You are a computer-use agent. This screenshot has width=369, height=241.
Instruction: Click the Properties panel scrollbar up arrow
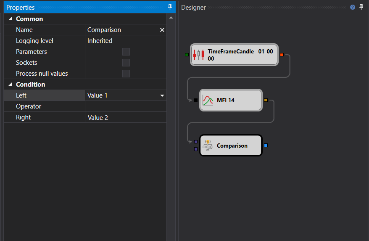(171, 18)
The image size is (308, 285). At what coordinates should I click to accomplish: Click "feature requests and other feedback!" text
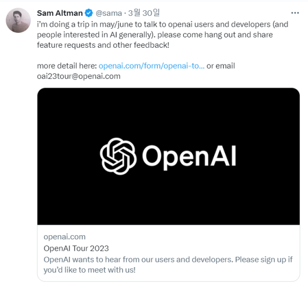click(103, 45)
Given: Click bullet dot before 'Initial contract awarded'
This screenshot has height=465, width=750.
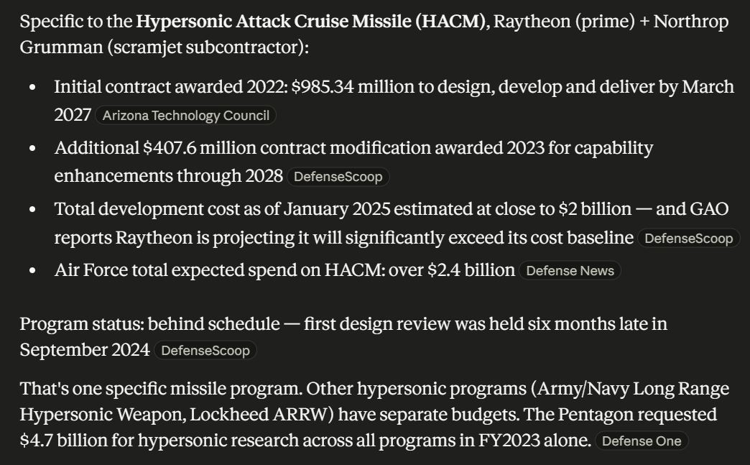Looking at the screenshot, I should click(32, 88).
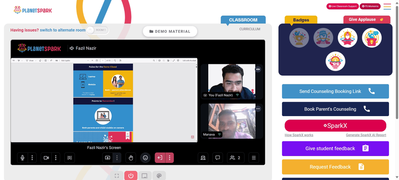This screenshot has width=399, height=180.
Task: Open the emoji reactions button
Action: (x=145, y=158)
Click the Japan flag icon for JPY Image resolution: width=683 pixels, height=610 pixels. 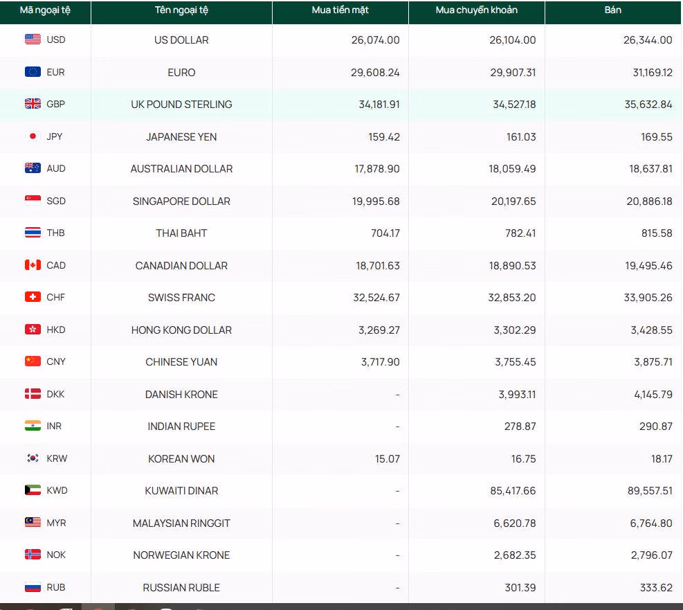(33, 136)
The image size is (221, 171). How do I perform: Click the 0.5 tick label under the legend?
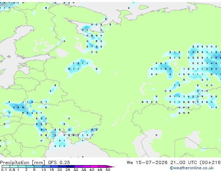coord(12,170)
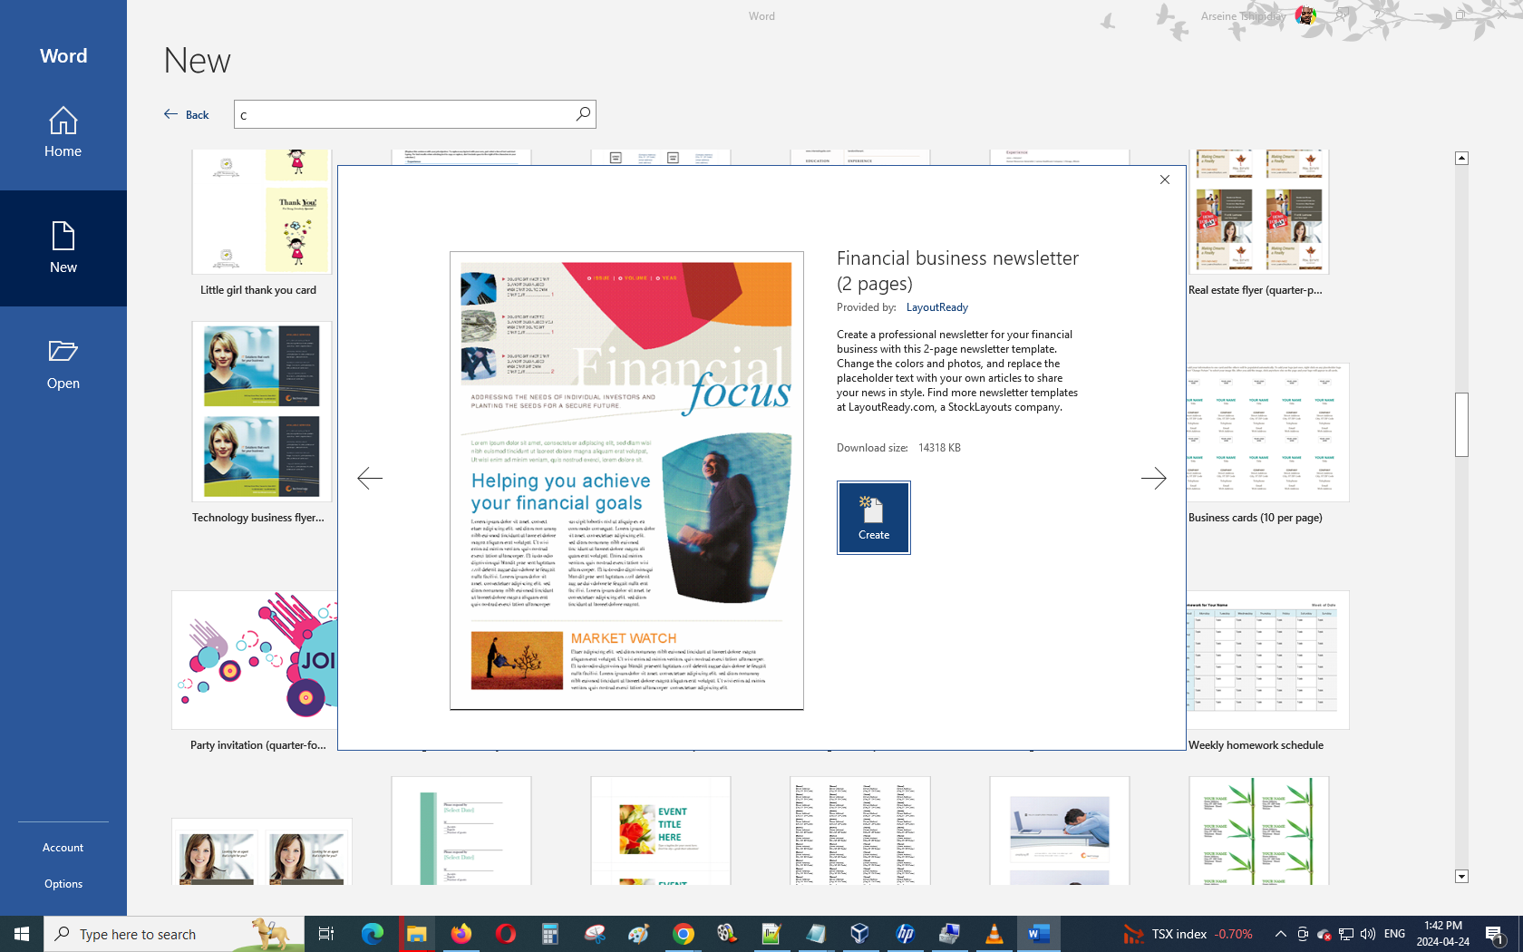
•••••
**PROBLEM**. Each line above that falls between the line with "Instruction: Click the" and the line with "Given: Click bullet" should be printed exactly, together with those two lines, but the pictures should not.

**WRITTEN REPLY**.
Instruction: Click the Properties panel scrollbar up arrow
(171, 18)
The image size is (308, 285). At what coordinates should I click to accomplish: Click "feature requests and other feedback!" text
click(103, 45)
Given: Click bullet dot before 'Initial contract awarded'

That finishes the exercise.